> [Directions] Extract each line from the entries below that has the string "agent" in it.

> [Task material]
*** Block opens ***

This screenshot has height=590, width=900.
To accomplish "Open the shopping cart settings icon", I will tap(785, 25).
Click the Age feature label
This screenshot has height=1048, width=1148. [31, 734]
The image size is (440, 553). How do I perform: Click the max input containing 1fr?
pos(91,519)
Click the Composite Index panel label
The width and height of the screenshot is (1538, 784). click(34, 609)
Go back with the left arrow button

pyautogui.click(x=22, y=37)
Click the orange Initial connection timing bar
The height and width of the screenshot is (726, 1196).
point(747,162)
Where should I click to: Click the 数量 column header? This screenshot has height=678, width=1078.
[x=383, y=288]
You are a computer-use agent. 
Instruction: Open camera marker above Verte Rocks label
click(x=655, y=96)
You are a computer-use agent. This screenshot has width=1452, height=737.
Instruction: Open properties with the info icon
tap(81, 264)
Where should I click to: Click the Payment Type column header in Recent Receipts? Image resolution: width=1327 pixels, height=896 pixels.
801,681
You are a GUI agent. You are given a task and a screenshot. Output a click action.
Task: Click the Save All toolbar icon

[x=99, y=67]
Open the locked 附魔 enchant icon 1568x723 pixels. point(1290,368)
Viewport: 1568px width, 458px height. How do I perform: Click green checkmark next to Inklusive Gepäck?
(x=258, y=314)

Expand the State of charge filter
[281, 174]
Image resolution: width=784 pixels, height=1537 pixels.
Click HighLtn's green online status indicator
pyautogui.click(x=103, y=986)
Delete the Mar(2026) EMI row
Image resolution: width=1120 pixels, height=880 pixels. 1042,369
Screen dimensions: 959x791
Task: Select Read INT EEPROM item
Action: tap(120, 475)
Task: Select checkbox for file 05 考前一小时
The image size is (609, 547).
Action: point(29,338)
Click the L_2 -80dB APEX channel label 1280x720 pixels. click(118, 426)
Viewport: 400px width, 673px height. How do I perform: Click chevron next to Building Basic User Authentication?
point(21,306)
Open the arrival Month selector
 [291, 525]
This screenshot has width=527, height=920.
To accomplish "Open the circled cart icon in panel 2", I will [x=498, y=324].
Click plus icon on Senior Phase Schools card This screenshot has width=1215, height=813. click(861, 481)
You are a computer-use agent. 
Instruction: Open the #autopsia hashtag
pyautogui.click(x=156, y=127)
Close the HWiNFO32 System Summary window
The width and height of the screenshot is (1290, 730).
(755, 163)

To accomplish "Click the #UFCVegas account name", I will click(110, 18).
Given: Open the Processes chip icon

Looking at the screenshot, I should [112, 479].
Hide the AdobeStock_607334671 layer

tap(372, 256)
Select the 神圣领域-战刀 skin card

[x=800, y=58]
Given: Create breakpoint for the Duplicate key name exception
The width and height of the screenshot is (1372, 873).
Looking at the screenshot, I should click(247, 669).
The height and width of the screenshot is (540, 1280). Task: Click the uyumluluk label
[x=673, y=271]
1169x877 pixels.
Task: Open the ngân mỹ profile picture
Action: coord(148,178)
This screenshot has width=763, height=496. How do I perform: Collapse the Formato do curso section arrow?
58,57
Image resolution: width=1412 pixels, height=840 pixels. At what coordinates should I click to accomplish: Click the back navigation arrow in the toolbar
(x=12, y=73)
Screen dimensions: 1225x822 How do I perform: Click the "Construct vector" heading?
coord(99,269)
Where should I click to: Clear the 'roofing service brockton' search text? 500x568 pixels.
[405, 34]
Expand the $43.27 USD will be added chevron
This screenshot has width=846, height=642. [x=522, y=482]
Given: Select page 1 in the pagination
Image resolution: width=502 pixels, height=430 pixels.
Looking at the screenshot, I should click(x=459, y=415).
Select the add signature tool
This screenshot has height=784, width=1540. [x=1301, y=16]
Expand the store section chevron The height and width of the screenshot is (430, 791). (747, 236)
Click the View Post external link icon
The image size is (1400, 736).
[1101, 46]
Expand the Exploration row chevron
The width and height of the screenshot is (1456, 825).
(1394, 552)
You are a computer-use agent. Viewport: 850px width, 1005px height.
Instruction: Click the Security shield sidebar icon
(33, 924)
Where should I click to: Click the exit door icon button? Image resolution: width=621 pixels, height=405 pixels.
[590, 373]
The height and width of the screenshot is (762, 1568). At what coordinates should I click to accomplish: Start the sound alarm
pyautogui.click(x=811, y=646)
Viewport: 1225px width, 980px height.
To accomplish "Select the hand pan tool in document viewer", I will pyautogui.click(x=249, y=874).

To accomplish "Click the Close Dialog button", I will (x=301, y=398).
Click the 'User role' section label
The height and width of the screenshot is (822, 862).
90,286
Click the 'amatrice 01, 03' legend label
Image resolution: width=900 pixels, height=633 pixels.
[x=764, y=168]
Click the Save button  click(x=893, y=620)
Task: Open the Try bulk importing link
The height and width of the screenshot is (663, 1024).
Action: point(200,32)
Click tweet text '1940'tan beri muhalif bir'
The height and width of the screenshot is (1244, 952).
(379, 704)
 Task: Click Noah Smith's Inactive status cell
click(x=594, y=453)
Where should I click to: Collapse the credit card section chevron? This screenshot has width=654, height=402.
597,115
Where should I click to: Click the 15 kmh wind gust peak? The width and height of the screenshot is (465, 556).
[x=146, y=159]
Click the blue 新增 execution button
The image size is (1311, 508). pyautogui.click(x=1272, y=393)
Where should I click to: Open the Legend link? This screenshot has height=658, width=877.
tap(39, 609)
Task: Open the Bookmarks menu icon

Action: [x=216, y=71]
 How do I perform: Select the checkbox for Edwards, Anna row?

*** Block closes ***

> [Response area]
You are a computer-use agent. 
You are a computer-use agent. This screenshot has width=1452, height=737.
You are a GUI agent. You are given a task and a screenshot. Output a click action.
You are a computer-use agent. 
You are a computer-use agent. Viewport: 850px width, 1005px height.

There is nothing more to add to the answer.